The renal sympathetic nerves are important regulators of renal blood flow, and the investigation of renal blood flow markers of sympathetic innervation is important to the field of therapeutic renal denervation. Input impedance analysis is a classic method used to analyze the pressure-flow relationship of a vascular bed at the cardiac frequency and its harmonics, and renal sympathetic nerve activity shows robust cardiac cycle-related synchronization. Thus, we hypothesized that renal sympathetic denervation in two different animal models would result in consistent changes in renal input impedance, making it a potentially useful clinical marker of renal sympathetic innervation.
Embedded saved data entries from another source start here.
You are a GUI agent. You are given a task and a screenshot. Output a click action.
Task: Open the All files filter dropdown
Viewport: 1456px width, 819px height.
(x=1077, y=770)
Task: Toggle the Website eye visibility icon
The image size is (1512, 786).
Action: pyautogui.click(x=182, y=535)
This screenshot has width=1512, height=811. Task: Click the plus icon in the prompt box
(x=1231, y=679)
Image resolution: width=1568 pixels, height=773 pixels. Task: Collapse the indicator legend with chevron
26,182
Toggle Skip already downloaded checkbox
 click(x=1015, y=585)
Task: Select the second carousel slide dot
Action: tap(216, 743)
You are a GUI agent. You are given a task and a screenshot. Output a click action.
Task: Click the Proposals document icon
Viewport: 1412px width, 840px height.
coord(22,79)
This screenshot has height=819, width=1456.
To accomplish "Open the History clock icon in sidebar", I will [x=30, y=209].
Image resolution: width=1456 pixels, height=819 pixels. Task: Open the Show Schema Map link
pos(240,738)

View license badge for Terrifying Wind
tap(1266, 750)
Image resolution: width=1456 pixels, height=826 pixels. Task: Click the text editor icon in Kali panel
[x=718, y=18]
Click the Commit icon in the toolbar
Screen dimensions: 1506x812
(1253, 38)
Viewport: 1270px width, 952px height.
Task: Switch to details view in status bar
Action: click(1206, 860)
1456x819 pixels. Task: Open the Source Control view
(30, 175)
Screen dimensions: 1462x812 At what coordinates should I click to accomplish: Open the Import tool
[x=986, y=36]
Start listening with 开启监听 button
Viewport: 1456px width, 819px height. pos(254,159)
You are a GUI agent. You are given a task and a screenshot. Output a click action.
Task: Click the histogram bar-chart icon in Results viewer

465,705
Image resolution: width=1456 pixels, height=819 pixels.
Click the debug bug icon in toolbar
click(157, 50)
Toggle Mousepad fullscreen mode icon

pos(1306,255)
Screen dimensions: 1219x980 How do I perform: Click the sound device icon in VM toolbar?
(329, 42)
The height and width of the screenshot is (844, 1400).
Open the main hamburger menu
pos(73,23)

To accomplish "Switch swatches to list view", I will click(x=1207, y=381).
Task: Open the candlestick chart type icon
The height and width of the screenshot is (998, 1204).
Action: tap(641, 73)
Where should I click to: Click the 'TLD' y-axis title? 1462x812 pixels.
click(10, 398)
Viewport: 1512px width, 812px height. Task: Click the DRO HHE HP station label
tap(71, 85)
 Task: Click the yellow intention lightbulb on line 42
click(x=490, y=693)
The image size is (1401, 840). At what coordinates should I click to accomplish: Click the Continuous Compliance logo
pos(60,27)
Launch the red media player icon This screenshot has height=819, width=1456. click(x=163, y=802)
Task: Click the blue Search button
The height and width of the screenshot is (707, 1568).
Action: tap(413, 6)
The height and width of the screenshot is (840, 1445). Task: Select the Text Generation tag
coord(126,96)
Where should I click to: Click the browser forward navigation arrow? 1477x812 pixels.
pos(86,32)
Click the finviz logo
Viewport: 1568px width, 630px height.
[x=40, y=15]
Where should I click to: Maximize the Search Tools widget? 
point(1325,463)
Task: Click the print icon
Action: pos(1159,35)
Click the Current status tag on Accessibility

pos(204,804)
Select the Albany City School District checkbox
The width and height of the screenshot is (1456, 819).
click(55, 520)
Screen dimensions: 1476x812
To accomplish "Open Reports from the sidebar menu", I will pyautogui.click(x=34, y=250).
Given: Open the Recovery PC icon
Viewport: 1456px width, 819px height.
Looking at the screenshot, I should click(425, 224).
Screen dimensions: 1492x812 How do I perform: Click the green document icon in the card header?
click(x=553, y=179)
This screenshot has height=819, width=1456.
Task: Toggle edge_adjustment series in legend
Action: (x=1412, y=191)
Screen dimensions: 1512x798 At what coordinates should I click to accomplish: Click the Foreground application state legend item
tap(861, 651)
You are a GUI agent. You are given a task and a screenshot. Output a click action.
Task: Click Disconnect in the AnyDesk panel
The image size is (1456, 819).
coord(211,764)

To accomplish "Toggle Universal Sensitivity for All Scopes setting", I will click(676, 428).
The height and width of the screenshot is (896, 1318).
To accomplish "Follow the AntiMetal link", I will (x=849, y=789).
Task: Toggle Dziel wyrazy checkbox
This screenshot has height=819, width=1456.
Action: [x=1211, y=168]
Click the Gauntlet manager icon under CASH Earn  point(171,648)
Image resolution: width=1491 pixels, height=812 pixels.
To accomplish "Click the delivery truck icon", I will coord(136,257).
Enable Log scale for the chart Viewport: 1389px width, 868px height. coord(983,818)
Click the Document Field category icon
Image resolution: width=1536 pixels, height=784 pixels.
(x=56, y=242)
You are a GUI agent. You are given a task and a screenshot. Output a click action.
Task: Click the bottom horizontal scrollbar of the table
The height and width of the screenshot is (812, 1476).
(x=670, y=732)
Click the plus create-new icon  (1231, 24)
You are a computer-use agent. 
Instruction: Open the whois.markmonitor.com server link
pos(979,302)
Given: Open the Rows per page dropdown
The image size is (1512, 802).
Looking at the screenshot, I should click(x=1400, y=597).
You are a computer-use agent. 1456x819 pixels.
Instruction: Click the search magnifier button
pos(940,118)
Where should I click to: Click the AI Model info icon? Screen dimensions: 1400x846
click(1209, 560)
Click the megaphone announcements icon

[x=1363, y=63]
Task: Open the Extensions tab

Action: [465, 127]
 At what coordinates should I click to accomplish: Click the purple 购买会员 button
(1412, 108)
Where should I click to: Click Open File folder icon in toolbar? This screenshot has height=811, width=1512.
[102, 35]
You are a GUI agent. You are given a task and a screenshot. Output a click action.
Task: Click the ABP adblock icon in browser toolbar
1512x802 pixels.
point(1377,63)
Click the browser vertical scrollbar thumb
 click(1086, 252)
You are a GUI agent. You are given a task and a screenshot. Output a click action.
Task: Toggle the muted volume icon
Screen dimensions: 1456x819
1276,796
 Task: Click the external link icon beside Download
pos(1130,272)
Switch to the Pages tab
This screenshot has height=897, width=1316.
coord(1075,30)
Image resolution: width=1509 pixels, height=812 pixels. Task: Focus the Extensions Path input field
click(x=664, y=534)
Traditional ensemble-averaged impedance analysis (Figure 1) was performed on renal arterial pressure-flow data from ten conscious rabbits that underwent chronic, surgical renal denervation and nine anesthetized pigs that underwent acute, functional renal denervation via thoracic intrathecal administration of ropivacaine. A novel method in which input impedance was calculated for each beat of the recording, allowing for assessment of beat-to-beat impedance temporal variability, was also used. While acute functional renal denervation increased the impedance modulus in the swine model, no difference was observed in the highly controlled unilaterally denervated rabbit model (Figure 2). Renal denervation decreased beat-to-beat variability of the impedance modulus in both models of renal denervation. Renal denervation increased impedance phase shift variability in rabbits but not in swine. Renal sympathetic denervation does not consistently affect classic measures of input impedance. Beat-to-beat impedance modulus variability was greater in the innervated kidneys of both rabbits and pigs, highlighting the time-varying nature of renal sympathetic outflow which is not captured by traditional impedance analysis. Other pressure-flow analysis methods may be better suited for the identification of renal sympathetic innervation for clinical applications.